Darling's difficult pre-Budget gamble
Published: 08 December, 2009
LONDON: Tomorrow's pre-Budget report is the most difficult one faced by a Chancellor since the 1940s, according to...
BDO, the UK member firm of BDO International, the world's fifth largest accountancy network. In its report, issued today, the firm said: "We consider that the projected fiscal deficits for both 2009-10 and 2010-11 will both have to be revised upwards from £175bn to well in excess of £200bn.
"The economic position is precarious whether or not the UK emerges from the technical definitions of a recession or not. Current projected levels of economic growth are too anaemic to reduce the level of unemployment with its adverse effects upon both public expenditure and tax receipts," it stated.
BDO predicts that the Chancellor will comment on medium-term plan to close the fiscal deficit.

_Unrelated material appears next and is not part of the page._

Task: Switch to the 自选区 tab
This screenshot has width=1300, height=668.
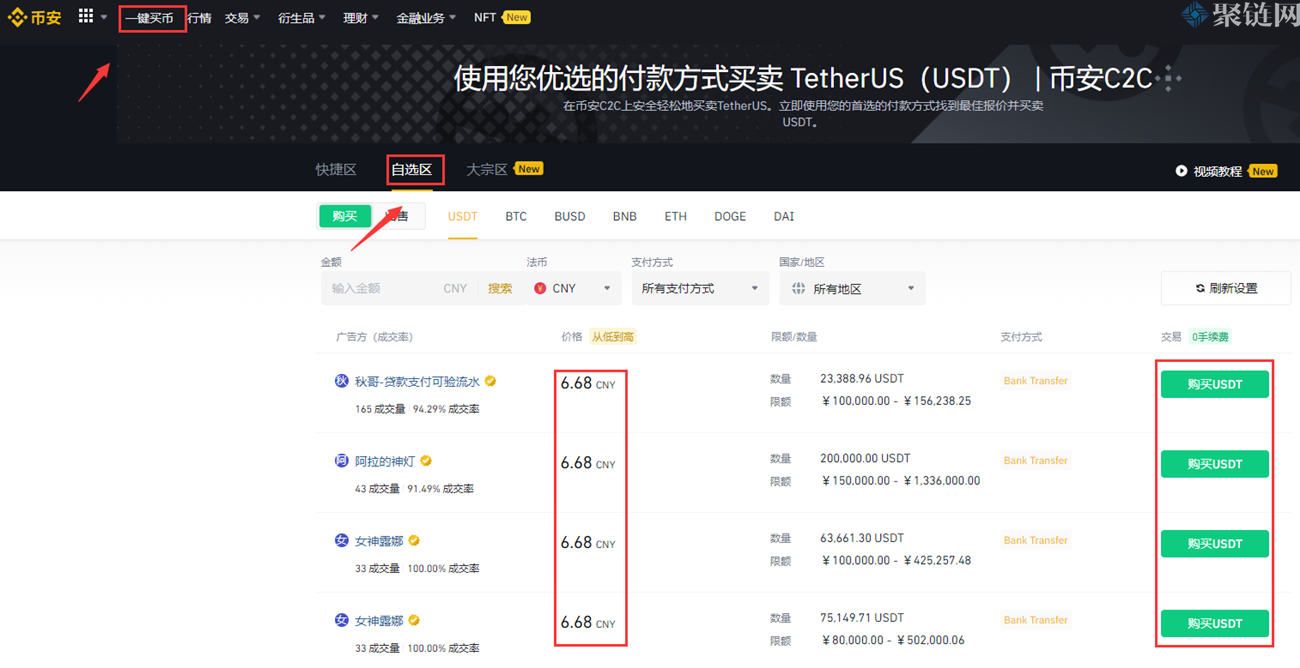Action: click(x=415, y=169)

Most of the measures, it stated, will be delayed until after the General Election, not only for electoral reasons but also to attempt to protect any fragile economic recovery.
"The international debt rating agencies have already indicated that the outlook for UK government finances is negative and Mr Darling will need to provide a sufficient level of assurance to the markets."
In terms of potential tax rises from 2010-11, or possibly the following year, the Chancellor will need to focus on those taxes which already collect the largest sums. This means income tax, national insurance, VAT and customs duties, said BDO.
"Corporation tax revenues have collapsed in 2009-10 and the prognosis for their speedy recovery is very poor. The UK's corporation tax rate at 28% is already higher than many of our European competitors for in-bound investment, so the Chancellor will be unable to increase this rate and may well feel obliged to reduce it to 25%.
"We would be surprised to see major tax technical changes to corporation tax announced in the pre-Budget report and we consider that any tax reduction or new relief will be 'balanced' by restricting or removing existing reliefs."
BDO's report added that "the debt cap rules included in the Finance Act 2009 are an example of excessively complex tax legislation which has created economic distortions."
One area where the Chancellor may consider he has room for manoeuvre in corporation tax terms is the UK's relatively generous rules for the carry forward of tax losses against future trading profits.
The UK has no fixed time restriction for the carry forward of tax losses while many countries fix the carry forward at, for example, six years.
The Chancellor may be tempted to align the UK with other jurisdictions from April 2010, but BDO urged him to permit the tax losses accumulated up to March 2010 to be exempted from any additional restriction, recognising the ongoing effects of the credit crunch.
To support the financially challenged construction sector, BDO suggested that the Chancellor could reduce the VAT paid upon the repair and refurbishment of residential property to the lower rate of VAT – currently 5% or to the nil rate.
"The Chancellor may use the green agenda to justify supposedly 'targeted' tax increases.
"For instance, he could target the polluter and increase taxes on air travel and high polluting cars. This might include an extension of the recently announced levy on energy to pay for Carbon Capture and Storage and the tariff supporting biogas and micro generation," BDO added.
"As well as wielding this stick, the Chancellor may offer some carrots such as increased tax credits available for capital investment in projects considered environmentally-friendly, such as waste-to-energy projects."